Come vive il dualismo tra produttore e regista?
Sono Jekyll e Hyde e la cosa interessante è che più invecchio e più divento Jekyll e Hyde. Quando ero più giovane, il produttore era più forte del regista e mi dava la colpa, ora sta andando nella direzione opposta. Ora prendo decisioni basate esclusivamente sulla creatività, sull’essere creativo e sul finanziare un budget. Alla fine la volontà creativa dovrebbe sempre vincere.

Ma chi è Jekyll e chi Hyde?
Quando ero più giovane Jekyll era il produttore e Hyde il creativo. Ora Hyde ogni tanto si trasforma in Jekyll e i ruoli s’invertono.

Bryce Dallas Howard è anche regista. È più facile o più complesso dirigere un’attrice che è una collega?
Penso che sia più facile perché capisce quanto sia complicato quello che stiamo facendo e può apprezzarlo. Anche Ralph Fiennes, che ho diretto in The King’s Man – Le origini, è un attore e regista. Con loro non c’è bisogno di “traduzione”, se dico che girerò su un 75 di nuova costruzione, loro sanno davvero cosa significhi, mentre con un attore normale la spiegazione sarebbe più lunga.

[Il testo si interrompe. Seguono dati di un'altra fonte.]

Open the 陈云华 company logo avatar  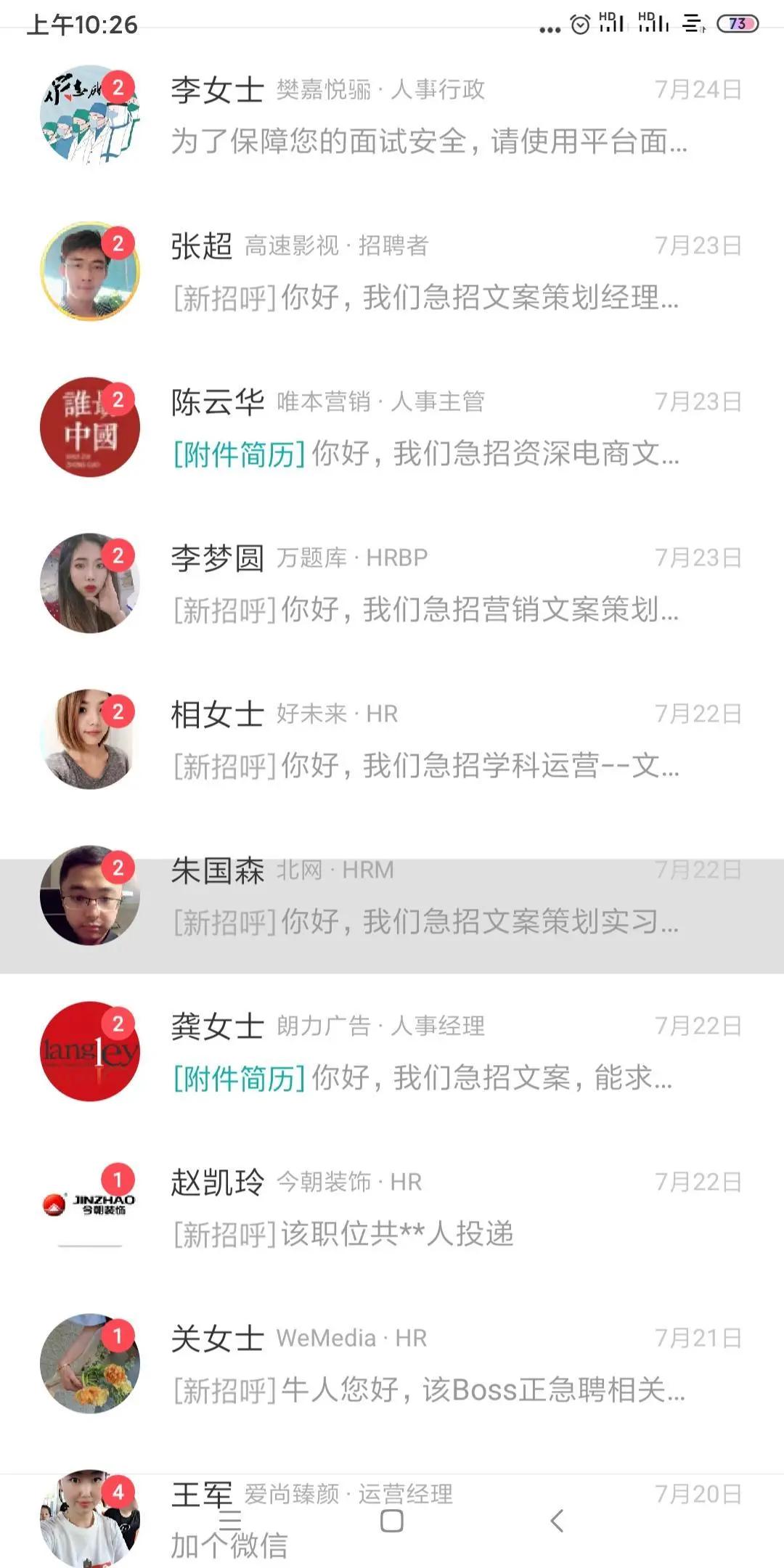point(89,428)
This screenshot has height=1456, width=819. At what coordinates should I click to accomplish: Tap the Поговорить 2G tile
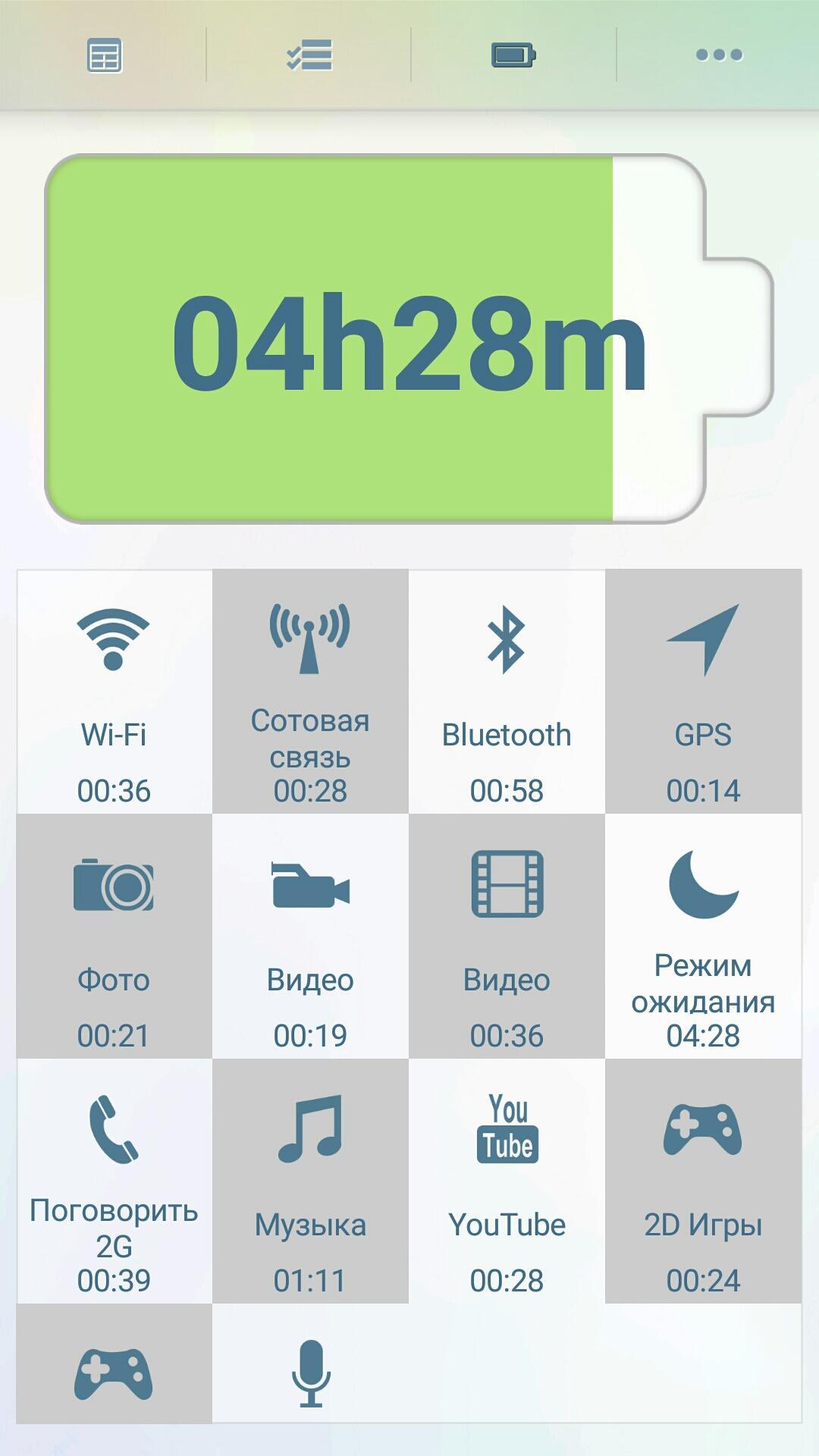pyautogui.click(x=115, y=1181)
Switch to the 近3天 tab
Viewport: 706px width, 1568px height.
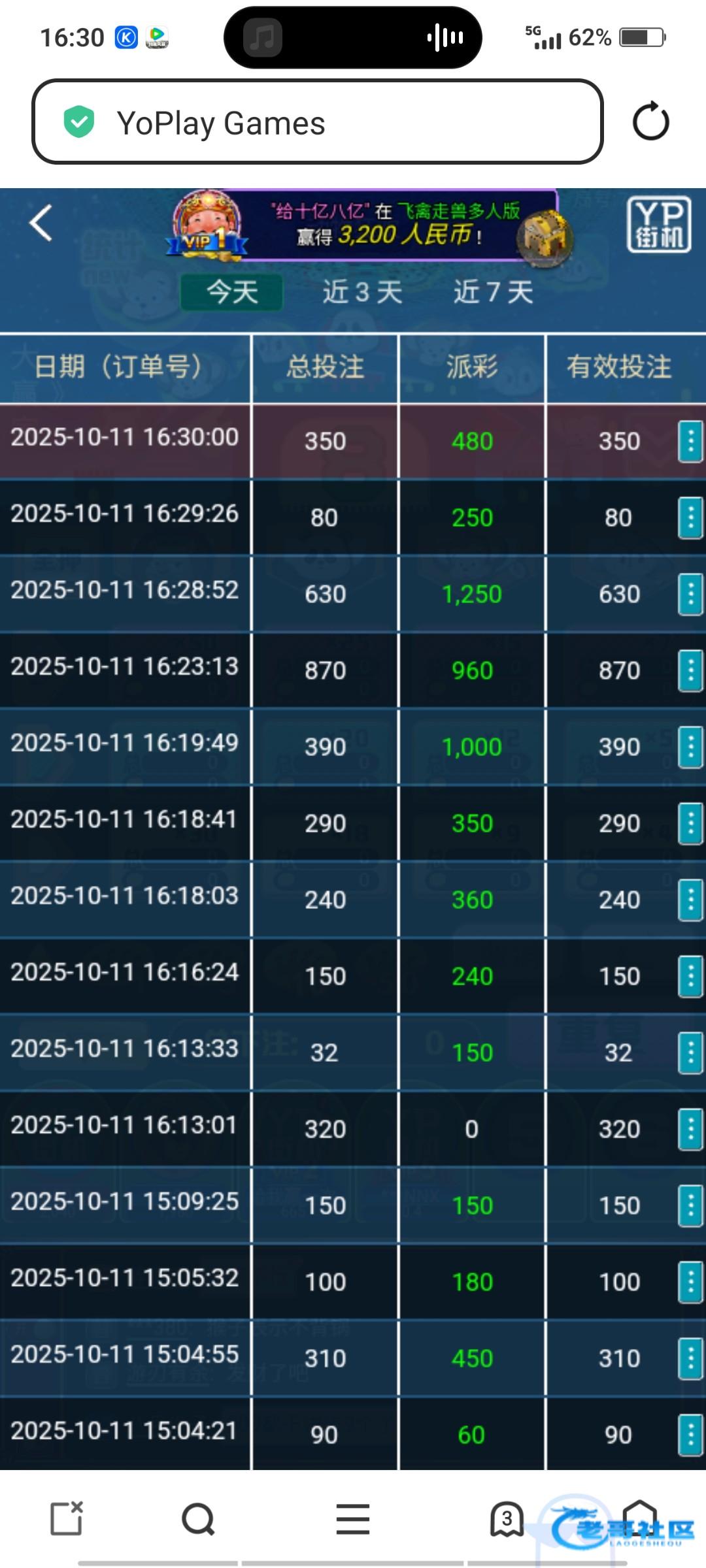click(x=362, y=292)
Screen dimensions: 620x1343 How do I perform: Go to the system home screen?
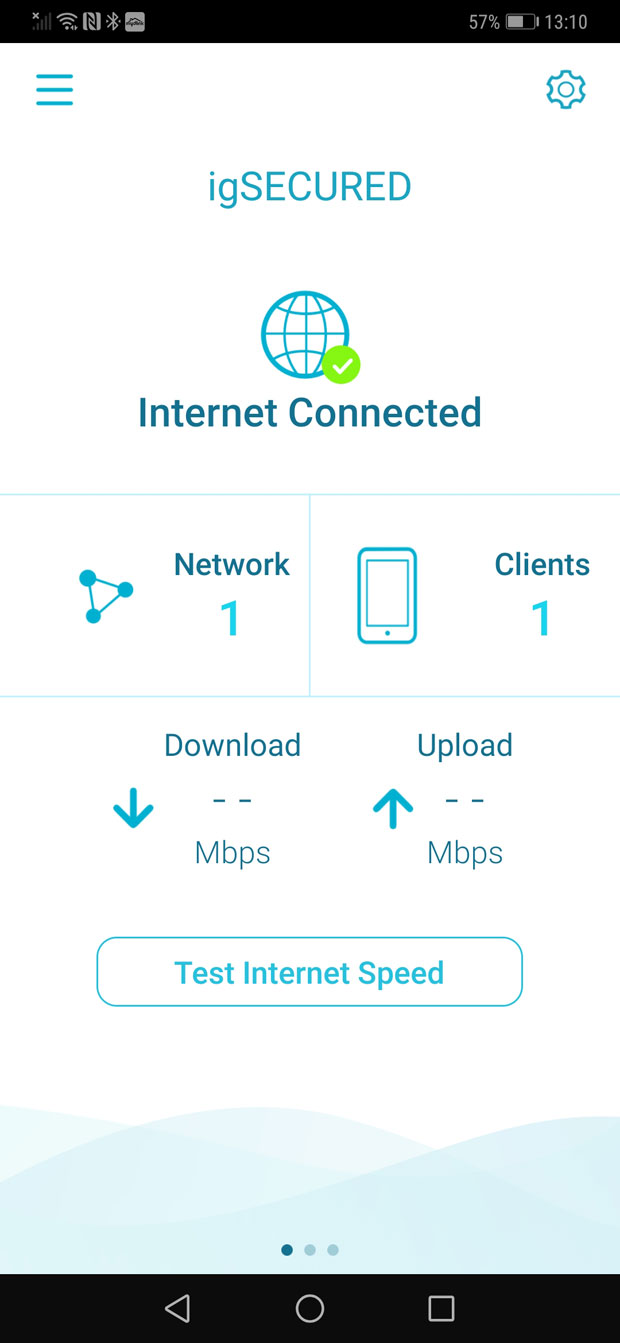tap(310, 1308)
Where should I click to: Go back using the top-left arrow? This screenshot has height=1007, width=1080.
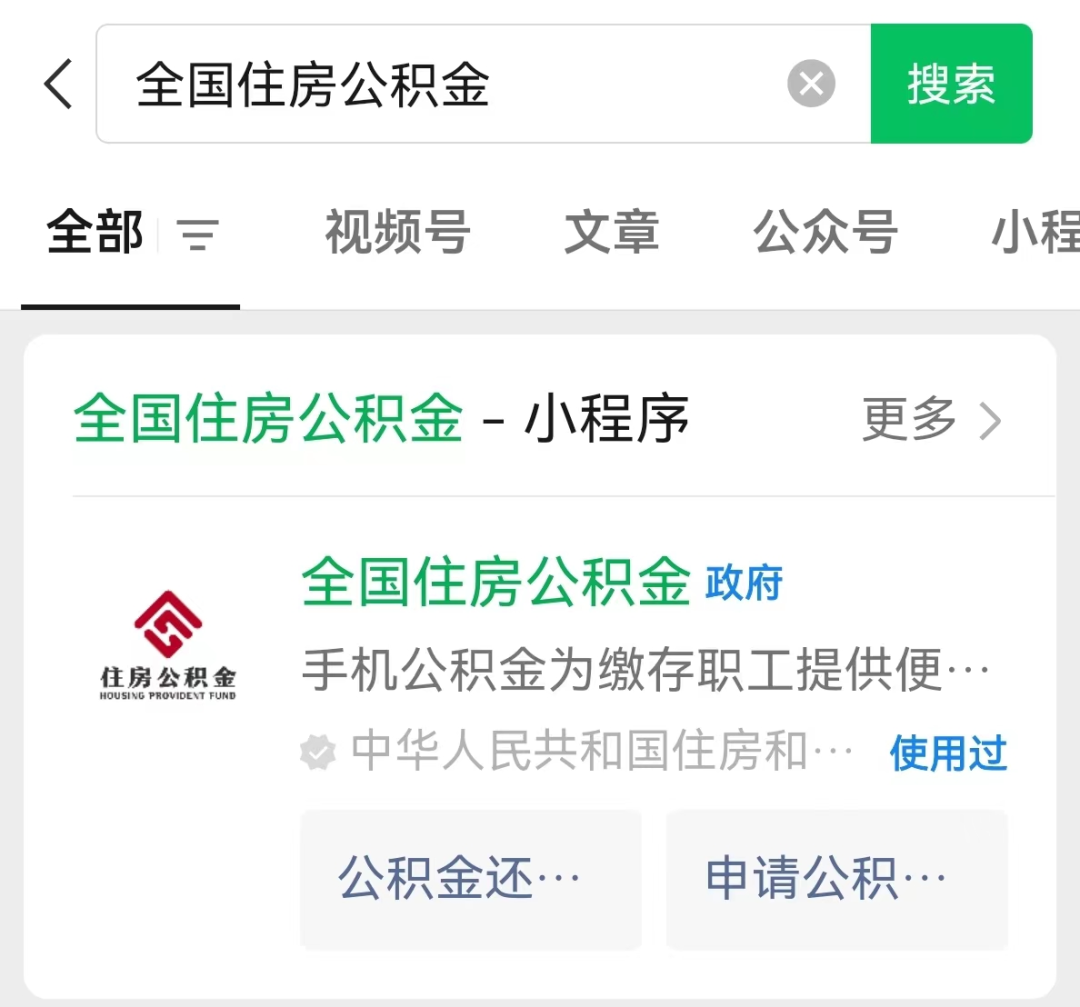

In Argylle ci sono citazioni che vanno dalla spy-story ai balletti di Bollywood, ma quali sono stati i suoi film di riferimento?
I film che qui mi hanno maggiormente influenzato sono Sciarada di Stanley Donen, All’inseguimento della pietra verde di Robert Zemeckis e Intrigo Internazionale di Alfred Hitchcock.

 

A questo punto il tempo sarebbe scaduto, ma al momento dei saluti Matthew Vaughn ci tiene ad aggiungere un’ultima cosa:

Voglio che i tuoi lettori sappiano che spero di venire di nuovo in Italia per fare cinema. La troupe cinematografica italiana è stata una delle migliori con cui abbia mai lavorato. Dovete essere orgogliosi della vostra storia del cinema e non vedo l’ora di tornare da voi“.